# USAT Woodside Caboose



## jmill24 (Jan 11, 2008)

USAT Woodside Caboose
What scale are these cabooses, 1:24 or 1:29?. Are they nice ?..........thanks, Jim


----------



## altterrain (Jan 2, 2008)

They are very nice and 1:24 scale, no interiors though (if that matters to you). USAT makes great cabooses. I also have 2 bay windows for my 1:29 SG trains. 

-Brian


----------



## Jerry McColgan (Feb 8, 2008)

The USAT Wood sided Cabooses are my absolute favorite cabooses for pulling trains with wood sided rolling stock.

I am not sure of the scale but they are a bit larger than the Aristo-Craft/Delton wood sided cabooses.

Jerry


----------



## jmill24 (Jan 11, 2008)

Thanks guys, I was hoping for 1:29 scale since I wanted it for a 1:32 loco...............Jim


----------



## Jerry McColgan (Feb 8, 2008)

The fun of finding the right scale caboose for your trains.

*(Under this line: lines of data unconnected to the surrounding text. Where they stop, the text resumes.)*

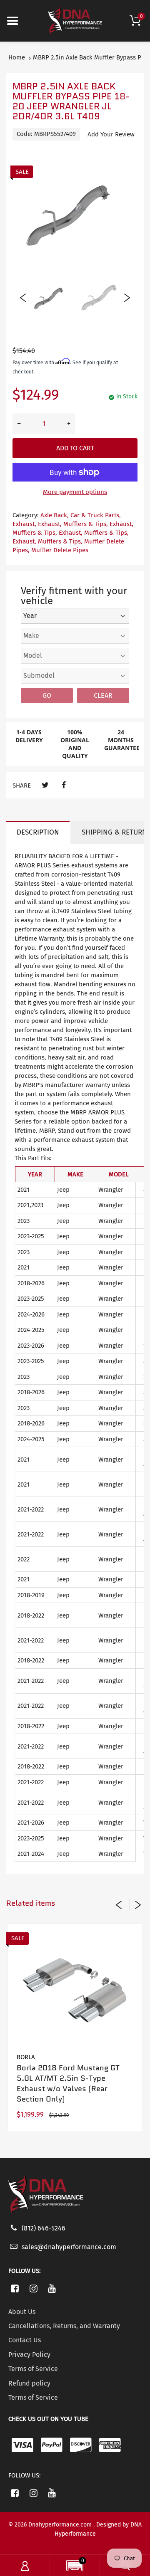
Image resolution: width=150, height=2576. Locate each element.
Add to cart (75, 448)
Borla (26, 2057)
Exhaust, (24, 524)
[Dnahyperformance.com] (75, 20)
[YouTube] (52, 2288)
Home (16, 57)
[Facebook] (63, 785)
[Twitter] (45, 785)
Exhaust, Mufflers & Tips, (73, 524)
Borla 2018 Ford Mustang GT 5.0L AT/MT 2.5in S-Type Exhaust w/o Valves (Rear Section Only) (68, 2083)
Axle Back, (54, 515)
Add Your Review (111, 134)
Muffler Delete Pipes (59, 550)
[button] (74, 2566)
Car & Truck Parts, (95, 515)
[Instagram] (33, 2288)
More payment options (75, 492)
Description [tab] (38, 832)
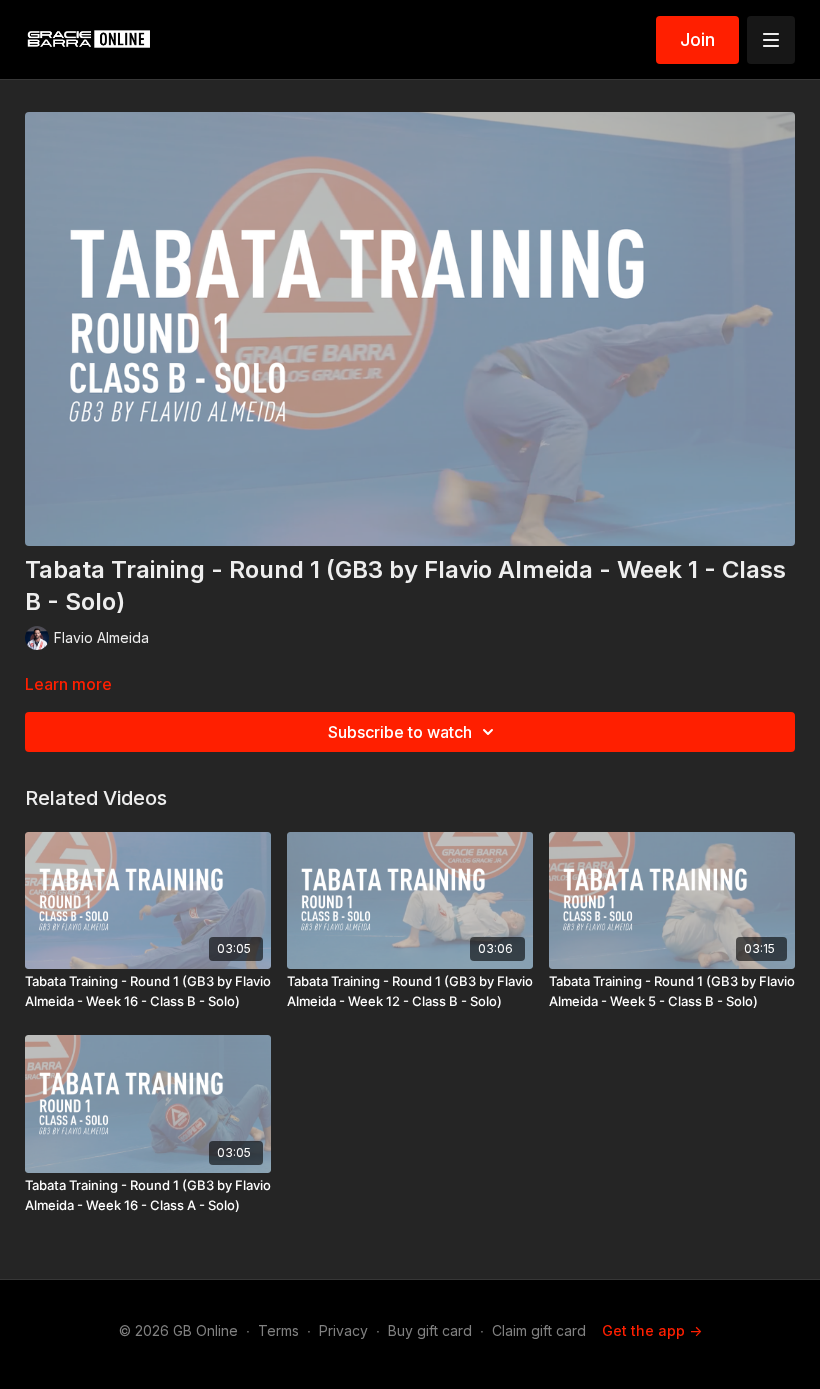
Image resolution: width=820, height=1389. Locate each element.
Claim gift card (539, 1330)
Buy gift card (430, 1330)
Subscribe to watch (400, 732)
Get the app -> (652, 1330)
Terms (278, 1330)
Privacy (343, 1330)
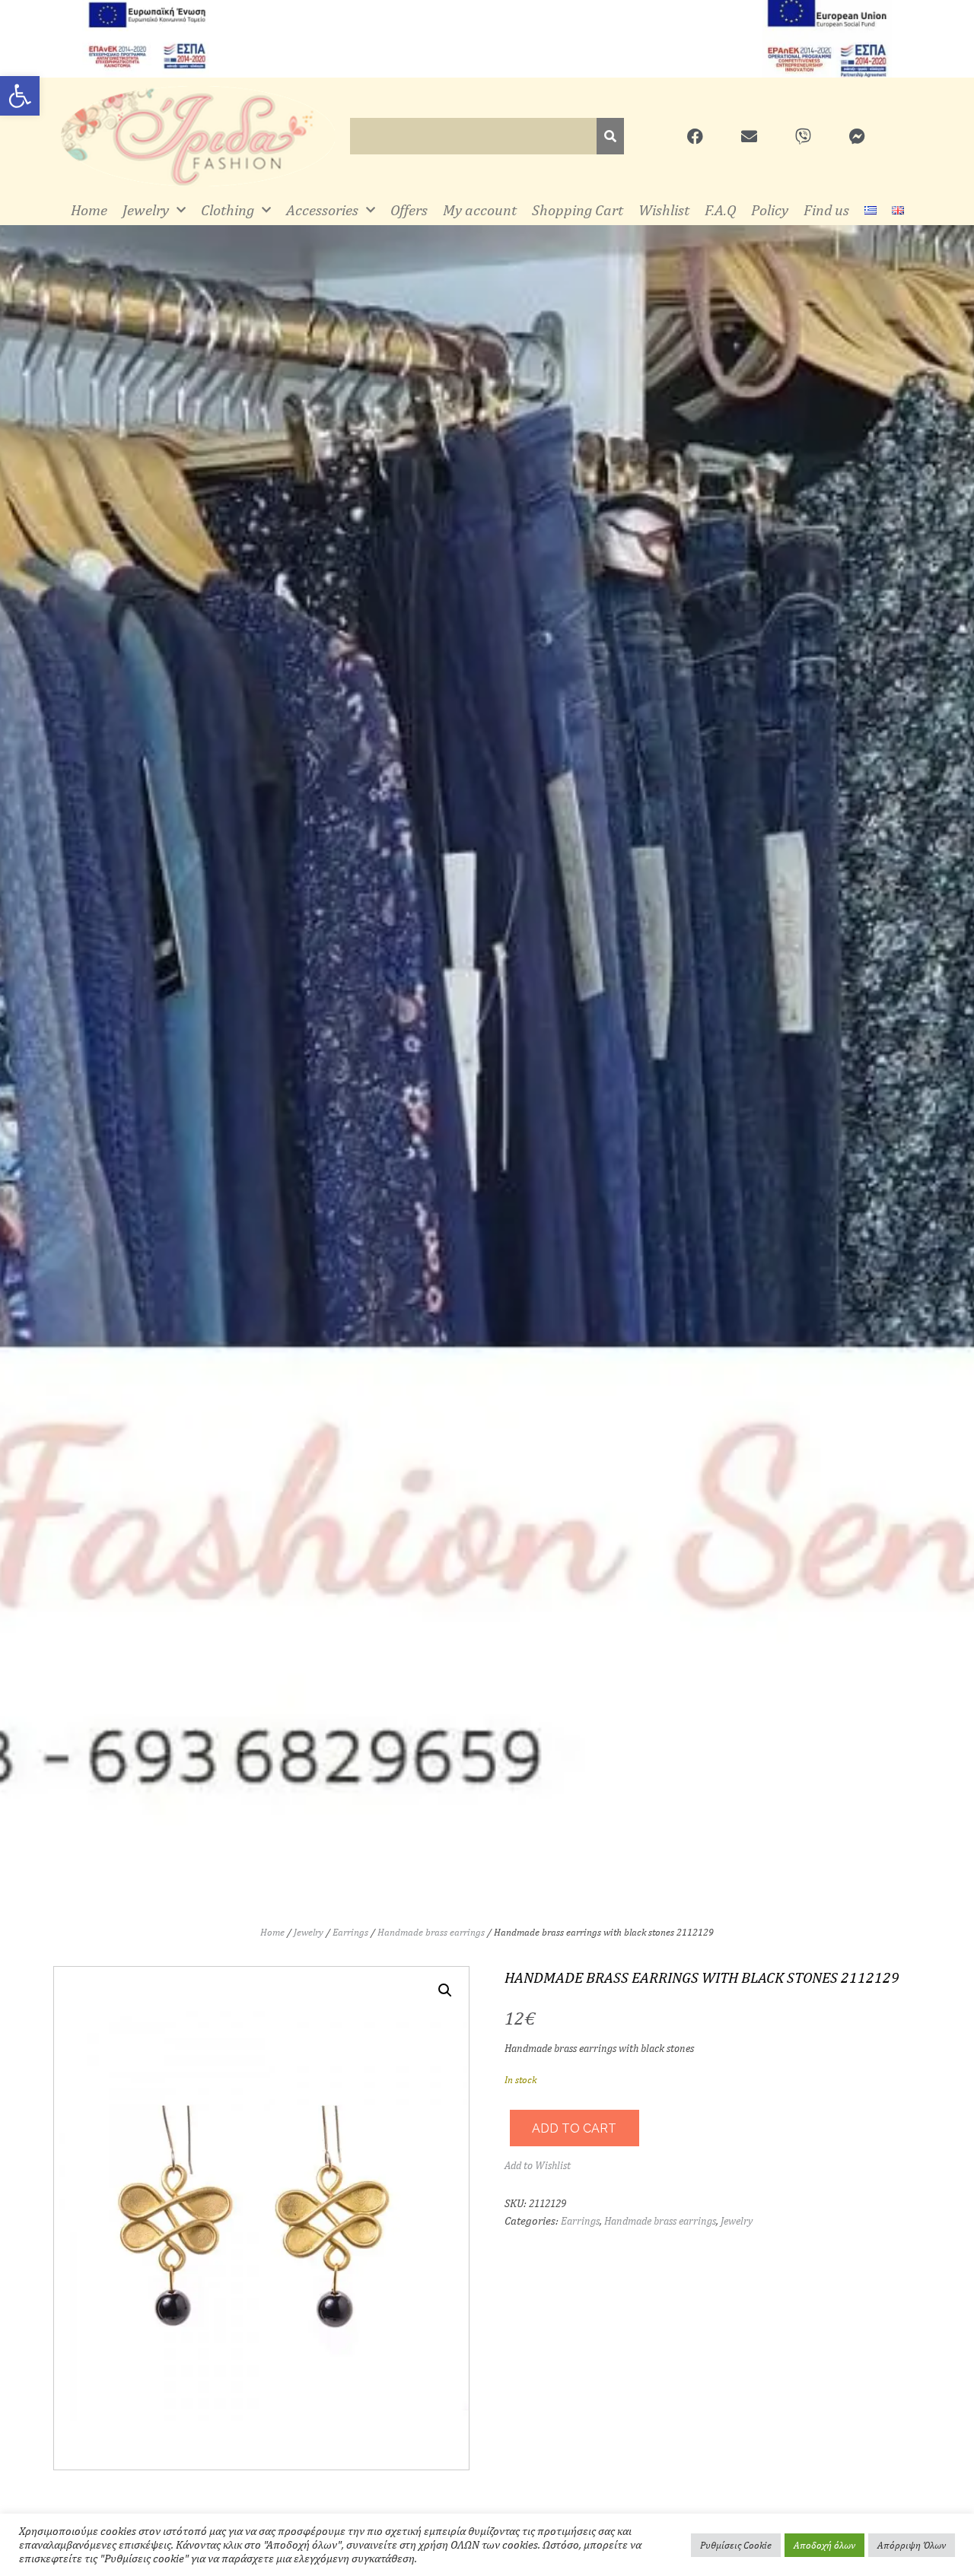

Just remember real cabooses came in all sizes too.

Sometimes I size a caboose to the loco and if the train is long sometimes I size the caboose to the freight cars directly in front of it.

Jerry


----------



## jmill24 (Jan 11, 2008)

Jerry, nice collection. Which one is the USAT?..............Jim


----------



## Jerry McColgan (Feb 8, 2008)

Posted By jmill24 on 26 Oct 2009 05:10 PM 
Jerry, nice collection. Which one is the USAT?..............Jim


Hi Jim,

This may help:










The following shows the relationship between MTH O Gauge, MTH Gauge One and LGB G Gauge:










This compares the MTH Gauge One 1:32 with the USAT Woodsided:










And the MTH with the Aristo-Delton Classic:










Here is the MTH with a LGB 4065 boxcar for reference:










And the USAT with the same boxcar:










Sometimes it is the loco that makes a caboose look OK or too big or too small:










Jerry


----------



## jmill24 (Jan 11, 2008)

Jerry, thanks. You might of convinced me. I just may order a Woodside USAT caboose.............Jim


----------



## San Juan (Jan 3, 2008)

Although the USAT caboose is often listed as being 1:24, *It is not 1:24!*

When compared to the older Delton (now Aristo Craft Classic) caboose or the MDC short caboose which really are 1:24, the USAT Woodside caboose is clearly wider. Thus it scales out more to 1:22.5.


I posted a question a while ago about these cabeese. Here's a link:

Caboose Questions

And these photos posted by Paul (Skip) show why the USAT woodside caboose can't be 1:24. The USAT is on the left, the Aristo is on the right. Note the size differences between the 1:22.5 USAT caboose and the 1:24 Aristo caboose:


----------



## Jerry McColgan (Feb 8, 2008)

Posted By San Juan on 27 Oct 2009 09:37 AM 
Although the USAT caboose is often listed as being 1:24, *It is not 1:24!*

When compared to the older Delton (now Aristo Craft Classic) caboose or the MDC short caboose which really are 1:24, the USAT Woodside caboose is clearly wider. Thus it scales out more to 1:22.5.




I would tend to agree with you.

The following picture was not included in my comparison because the Aristo/Delton caboose had not been discussed:












I am happy with running USAT Woodsided cabooses with my LGB Moguls (they are my preferred caboose for them) but I do have a single Aristo/Delton caboose that I also run with a LGB Mogul. For me the Aristo/Delton caboose is a bit too small to look right with my LGB Moguls.

One major issue for me with the Aristo/Delton caboose is the coupler used (whether knuckle or hook and loop) as it is distinctly different and more important the mounting for the coupler is distinctly different from that of LGB, USAT and Bachmann couplers (and even conventional Aristo-Craft couplers) as it dates back to the Delton days.

I could be wrong in that perhaps Aristo has since changed the coupler mounting system but I would be surprised if that is so.

One pretty much has to see the Aristo/Delton side by side with the USAT caboose to visualize the difference. The photos by San Juan say it best.

Jerry


----------



## jmill24 (Jan 11, 2008)

For what its worth, I got an email today from USAT saying the Woodside is 1:24 scale..............Jim


----------